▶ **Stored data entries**

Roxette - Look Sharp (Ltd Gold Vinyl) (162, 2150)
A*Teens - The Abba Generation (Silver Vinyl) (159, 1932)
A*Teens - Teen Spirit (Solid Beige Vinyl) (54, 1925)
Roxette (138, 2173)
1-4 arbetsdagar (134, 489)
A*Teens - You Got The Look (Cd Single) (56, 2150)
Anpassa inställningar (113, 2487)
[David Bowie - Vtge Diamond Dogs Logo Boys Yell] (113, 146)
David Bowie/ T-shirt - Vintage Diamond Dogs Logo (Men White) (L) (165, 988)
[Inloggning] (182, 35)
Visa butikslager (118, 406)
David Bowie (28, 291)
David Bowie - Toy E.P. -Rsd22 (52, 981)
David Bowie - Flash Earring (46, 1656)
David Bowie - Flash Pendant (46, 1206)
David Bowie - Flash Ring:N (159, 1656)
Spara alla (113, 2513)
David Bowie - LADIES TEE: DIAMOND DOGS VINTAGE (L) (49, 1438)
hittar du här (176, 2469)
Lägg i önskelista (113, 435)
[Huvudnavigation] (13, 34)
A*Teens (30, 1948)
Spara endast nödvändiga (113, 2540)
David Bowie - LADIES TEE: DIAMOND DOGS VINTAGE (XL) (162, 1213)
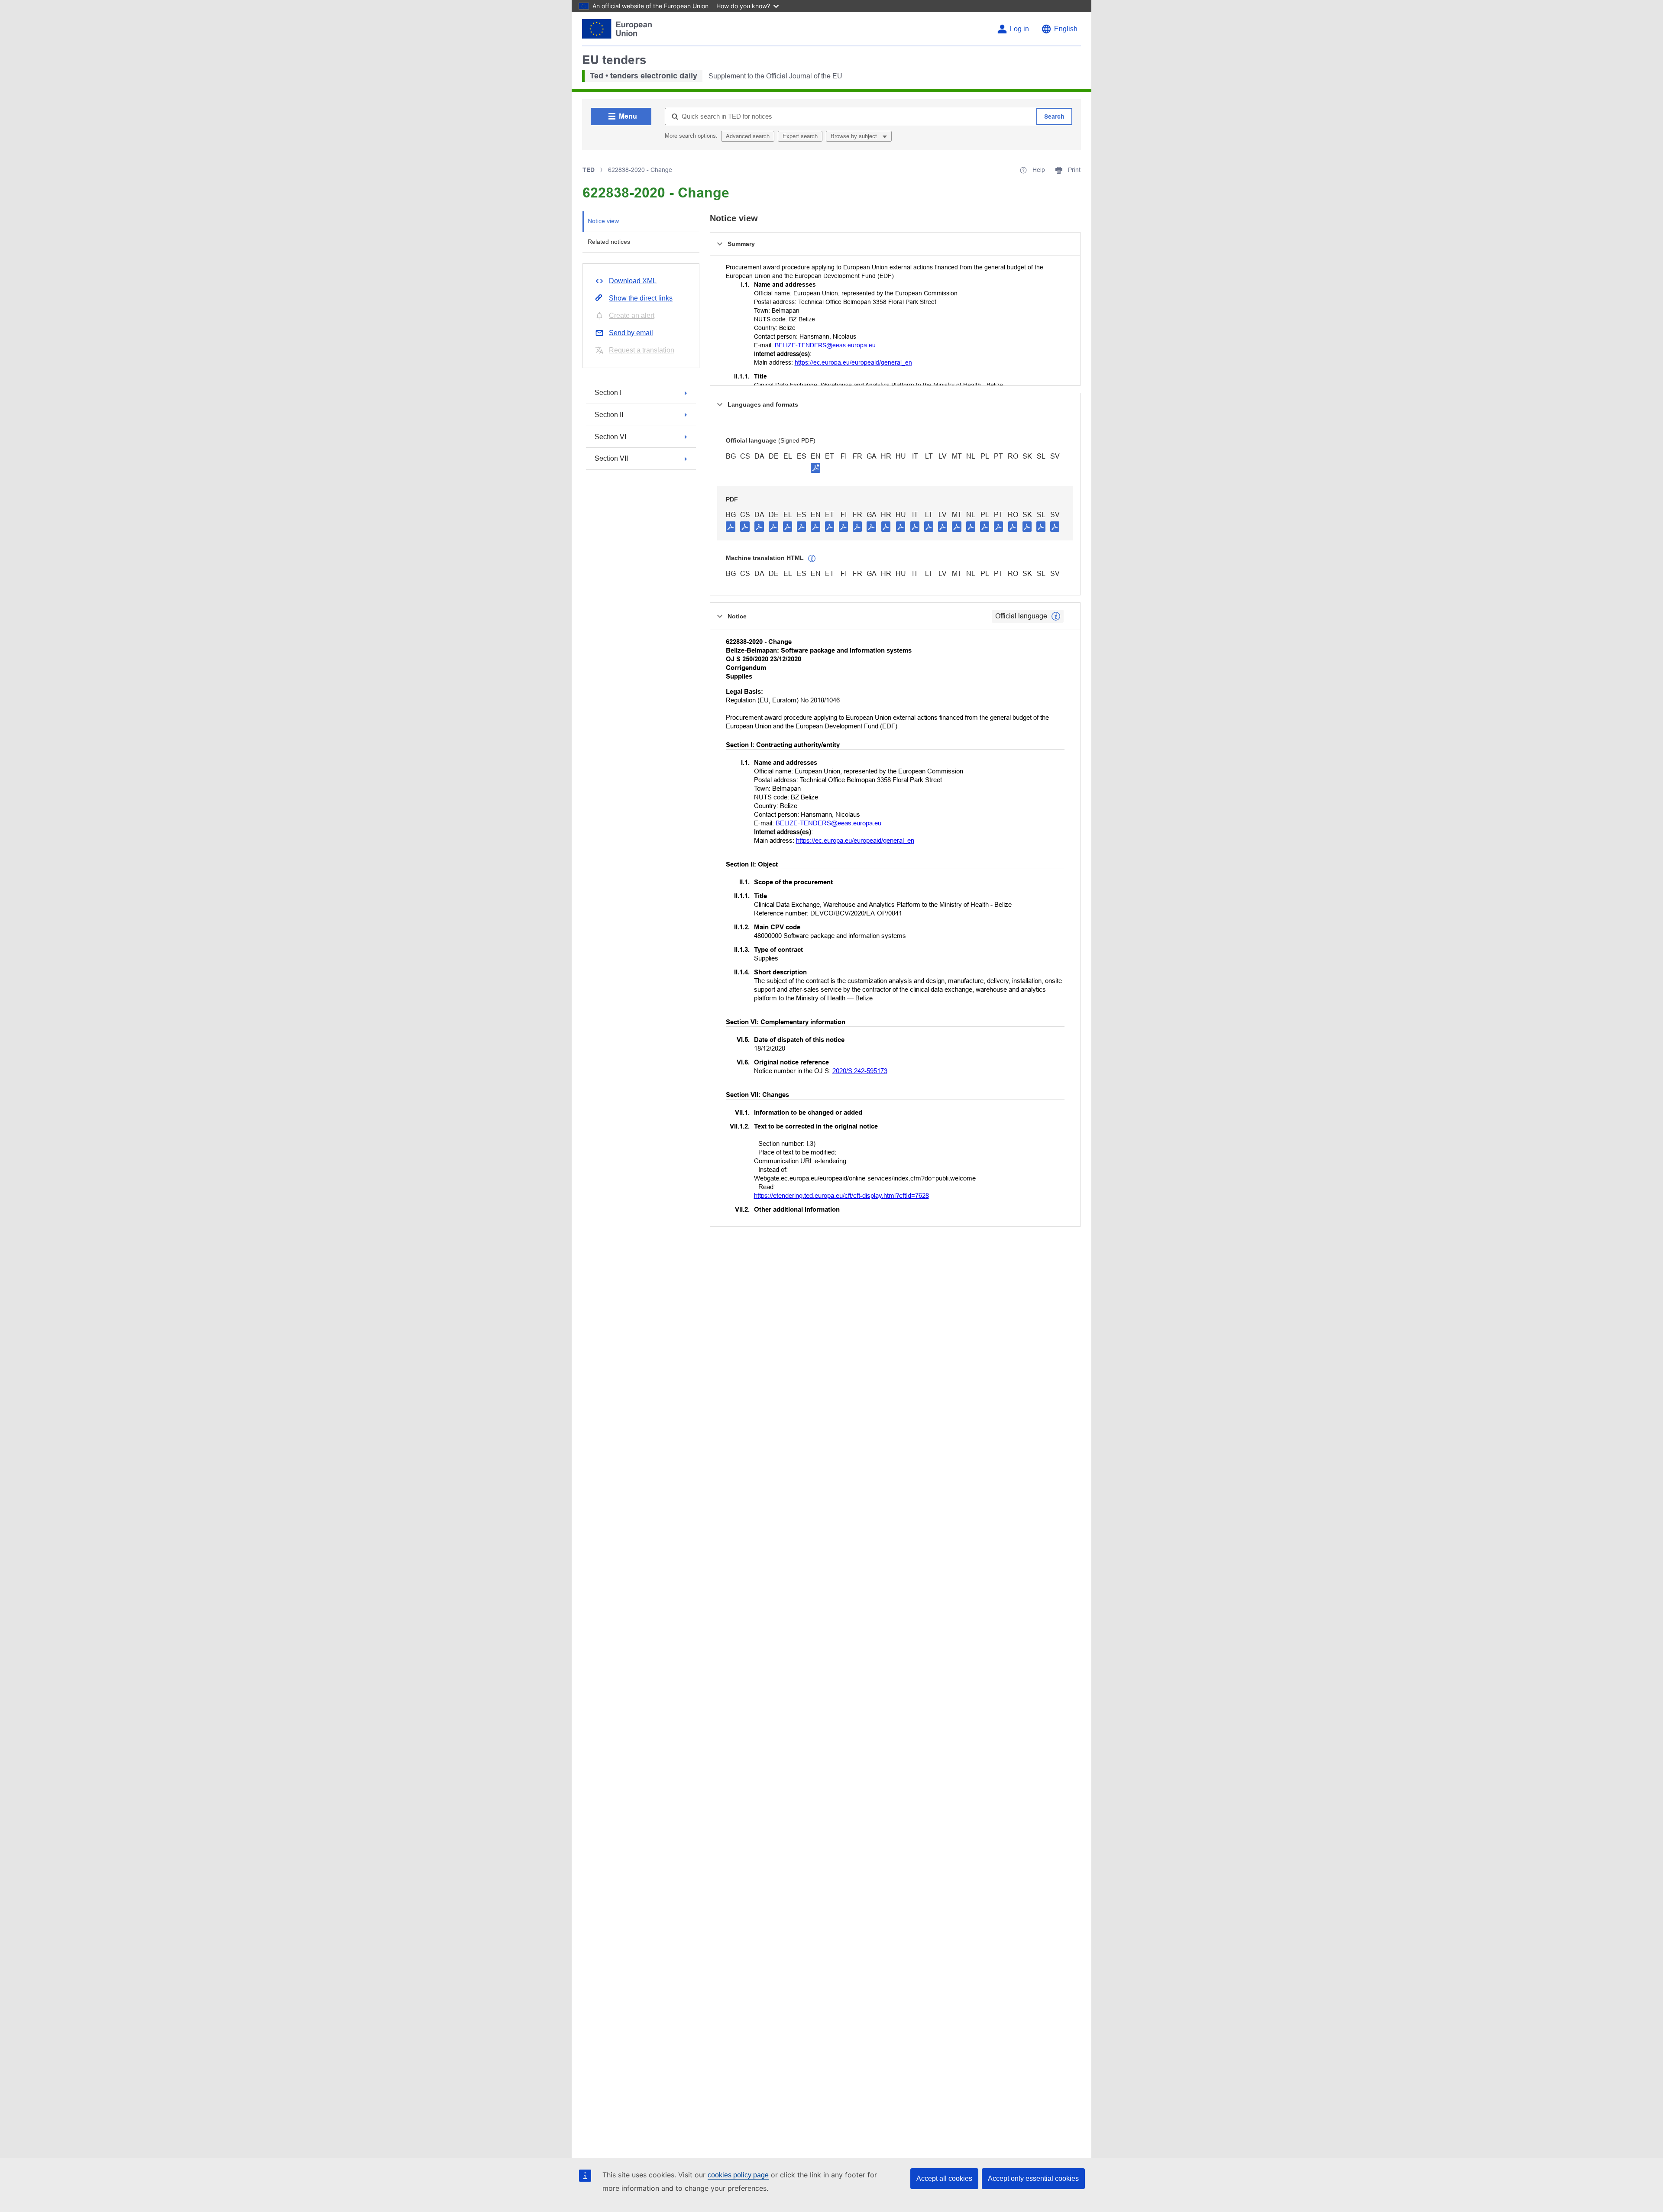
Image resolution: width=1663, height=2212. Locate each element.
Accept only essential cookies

▶ **EXERCISE INSTRUCTIONS**
Your reply should consist only of the lines running from the line with "David Bowie - Flash Pendant (46, 1206)" to the end of the entries, both included, copied exactly and without any pictures.

▶ **RESPONSE**
David Bowie - Flash Pendant (46, 1206)
David Bowie - Flash Ring:N (159, 1656)
Spara alla (113, 2513)
David Bowie - LADIES TEE: DIAMOND DOGS VINTAGE (L) (49, 1438)
hittar du här (176, 2469)
Lägg i önskelista (113, 435)
[Huvudnavigation] (13, 34)
A*Teens (30, 1948)
Spara endast nödvändiga (113, 2540)
David Bowie - LADIES TEE: DIAMOND DOGS VINTAGE (XL) (162, 1213)
Image resolution: width=1663, height=2212. Locate each element.
Accept only essential cookies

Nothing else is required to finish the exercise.